- IBM Invests $70m, Targets 25million Jobs in Nigeria, Others
IBM is investing $70 million in building much-needed digital, cloud, and cognitive Information and Technology (IT) skills to help support a 21st century workforce in Nigeria, South Africa, Kenya and other parts of Africa.
The initiative, “IBM Digital – Nation Africa”, provides a cloud-based learning platform designed to provide free skills development programmes for up to 25 million African youths over five years, enabling digital competence and nurturing innovation in Africa.
The Digital – Nation Africa is designed to boost overall digital literacy, increase the number of skilled developers able to tap into cognitive engines, and enable entrepreneurs and prospective entrepreneurs grow businesses around the new solutions.
The initiative will be supported by the United Nations Development Programme (UNDP), which has a special focus on fostering market-driven ICT skills in Africa and the Middle East.
The plan is expected to take many African youths out of the labour market and secure them with the right information that would enable them contribute positively to economic growth.
This is part of IBM’s global push to build the next generation of skills needed for “New Collar” careers.
“New Collar” is a term used by IBM to describe new kinds of careers that do not always require a four-year college degree but rather sought-after skills in cybersecurity, data science, artificial intelligence, cloud, and much more.
For African youths to be able to benefit from a cognitive future, IBM said there needs to be a much higher level of digital literacy. At the top of the skills pyramid are developers, who need to know how to create solutions that can leverage the power of cognitive, and entrepreneurs who are aware of the potential.
Africa has approximately 200 million people between the ages of 15 and 24. By 2040, the continent is expected to be home to the world’s largest labour force, with an estimated working age population of one billion (State of Education in Africa Report 2015). Yet many African companies cite local skills gap as one of the major bottlenecks to growth.

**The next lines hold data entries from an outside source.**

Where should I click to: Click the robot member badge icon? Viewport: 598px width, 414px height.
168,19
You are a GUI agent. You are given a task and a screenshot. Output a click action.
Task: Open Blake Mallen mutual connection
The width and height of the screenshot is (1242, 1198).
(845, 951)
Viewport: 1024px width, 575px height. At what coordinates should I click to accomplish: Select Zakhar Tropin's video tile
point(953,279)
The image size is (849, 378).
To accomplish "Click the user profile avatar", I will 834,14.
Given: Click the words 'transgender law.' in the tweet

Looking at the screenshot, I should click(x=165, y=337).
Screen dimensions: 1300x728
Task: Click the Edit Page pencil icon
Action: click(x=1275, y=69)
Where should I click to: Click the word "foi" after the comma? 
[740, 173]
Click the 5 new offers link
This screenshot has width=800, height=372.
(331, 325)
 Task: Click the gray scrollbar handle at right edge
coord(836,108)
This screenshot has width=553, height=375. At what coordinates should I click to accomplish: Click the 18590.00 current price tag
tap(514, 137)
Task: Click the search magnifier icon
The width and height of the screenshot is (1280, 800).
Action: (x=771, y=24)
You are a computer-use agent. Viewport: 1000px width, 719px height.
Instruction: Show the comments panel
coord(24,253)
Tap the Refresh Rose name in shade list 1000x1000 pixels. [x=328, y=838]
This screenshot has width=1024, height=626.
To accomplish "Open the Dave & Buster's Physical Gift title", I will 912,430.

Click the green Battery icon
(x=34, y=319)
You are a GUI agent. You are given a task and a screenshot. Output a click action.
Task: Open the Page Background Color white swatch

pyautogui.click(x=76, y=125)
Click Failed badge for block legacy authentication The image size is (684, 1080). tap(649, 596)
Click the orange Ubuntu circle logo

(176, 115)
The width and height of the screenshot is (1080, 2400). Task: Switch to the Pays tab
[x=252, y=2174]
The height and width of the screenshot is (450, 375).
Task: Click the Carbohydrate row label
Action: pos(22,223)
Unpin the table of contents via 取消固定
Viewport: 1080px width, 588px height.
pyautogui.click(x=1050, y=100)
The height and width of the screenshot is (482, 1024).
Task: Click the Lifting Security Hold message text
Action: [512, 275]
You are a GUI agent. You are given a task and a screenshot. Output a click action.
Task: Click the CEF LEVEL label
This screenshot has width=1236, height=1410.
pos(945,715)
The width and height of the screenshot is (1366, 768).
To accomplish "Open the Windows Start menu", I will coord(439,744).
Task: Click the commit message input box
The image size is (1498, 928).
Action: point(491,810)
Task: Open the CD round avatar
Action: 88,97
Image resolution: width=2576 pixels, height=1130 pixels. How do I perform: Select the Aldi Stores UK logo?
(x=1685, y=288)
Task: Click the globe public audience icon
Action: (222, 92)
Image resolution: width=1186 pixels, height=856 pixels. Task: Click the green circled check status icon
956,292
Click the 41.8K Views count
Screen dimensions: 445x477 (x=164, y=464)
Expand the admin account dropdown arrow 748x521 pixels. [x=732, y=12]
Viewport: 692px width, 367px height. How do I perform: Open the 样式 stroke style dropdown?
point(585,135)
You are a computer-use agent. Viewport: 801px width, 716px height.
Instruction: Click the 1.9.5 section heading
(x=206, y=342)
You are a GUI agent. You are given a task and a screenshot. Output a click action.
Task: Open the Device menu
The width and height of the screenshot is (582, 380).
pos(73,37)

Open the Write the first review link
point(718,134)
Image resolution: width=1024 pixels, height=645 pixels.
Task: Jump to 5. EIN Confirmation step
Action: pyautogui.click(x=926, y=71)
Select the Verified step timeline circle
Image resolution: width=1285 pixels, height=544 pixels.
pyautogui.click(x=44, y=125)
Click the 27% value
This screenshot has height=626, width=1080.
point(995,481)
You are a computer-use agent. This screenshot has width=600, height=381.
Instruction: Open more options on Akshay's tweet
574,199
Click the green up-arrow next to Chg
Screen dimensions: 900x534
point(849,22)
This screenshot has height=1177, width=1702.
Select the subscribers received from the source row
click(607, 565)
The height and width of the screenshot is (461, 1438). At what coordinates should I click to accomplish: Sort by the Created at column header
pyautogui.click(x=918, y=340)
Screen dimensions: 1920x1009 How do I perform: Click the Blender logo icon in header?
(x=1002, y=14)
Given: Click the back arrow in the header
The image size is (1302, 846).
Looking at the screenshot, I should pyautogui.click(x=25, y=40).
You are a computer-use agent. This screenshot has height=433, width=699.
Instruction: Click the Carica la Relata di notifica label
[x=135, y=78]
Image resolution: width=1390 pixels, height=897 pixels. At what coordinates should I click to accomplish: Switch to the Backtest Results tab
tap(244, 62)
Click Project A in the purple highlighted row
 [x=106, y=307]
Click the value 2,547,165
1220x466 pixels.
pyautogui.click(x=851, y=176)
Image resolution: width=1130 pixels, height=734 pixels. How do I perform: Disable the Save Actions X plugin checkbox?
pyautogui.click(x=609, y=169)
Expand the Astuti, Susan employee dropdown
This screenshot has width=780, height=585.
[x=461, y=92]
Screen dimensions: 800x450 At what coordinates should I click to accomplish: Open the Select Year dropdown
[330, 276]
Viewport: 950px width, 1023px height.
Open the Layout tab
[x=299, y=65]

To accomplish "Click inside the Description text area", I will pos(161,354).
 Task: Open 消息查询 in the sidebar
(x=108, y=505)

Through a free, cloud-based online learning environment delivered on IBM Bluemix, the premier cloud platform for business, the initiative will provide a range of programmes from basic IT literacy to highly sought-after advanced skills including social engagement, digital privacy, and cyber protection.
Advanced users will be able to explore career-oriented IT topics including programming, cybersecurity, data science and agile methodologies, as well as important business skills like critical thinking, innovation, and entrepreneurship.
The initiative aims to empower African citizens, entrepreneurs, and communities with the knowledge and tools to design, develop, and launch their own digital solutions.
Based on Watson, the cognitive online system will adapt and learn. It will review the multiple interactions the education initiative will have with students, to help direct them to the right courses and help IBM refine the courses to better adapt the material for the needs of the users.
Watson will also create a depth of knowledge using anonymous information gathered from interactions with the students. This will help entrepreneurs and developers understand which current Bluemix solutions best meet their needs and refine their idea to help them design a solution that has greatest market potential.
The programme will be launched from IBM’s regional offices in South Africa, Kenya, Nigeria, Morocco, and Egypt, to spread the initiative across the continent.
Country General Manager, IBM South Africa, Hamilton Ratshefola, said IBM sees effective, high quality IT education as a key driver of economic vitality in Afric, adding that through access to open standards, best practices, IBM tools, and course materials, the broad scope of this initiative will enable vital skills development.
“In order to find solutions to Africa’s challenges, industries across the spectrum need to enable the existing and future workforce to perform at the forefront of technologies such as cognitive and cloud computing. This will be the key to spurring economic growth,” he stated.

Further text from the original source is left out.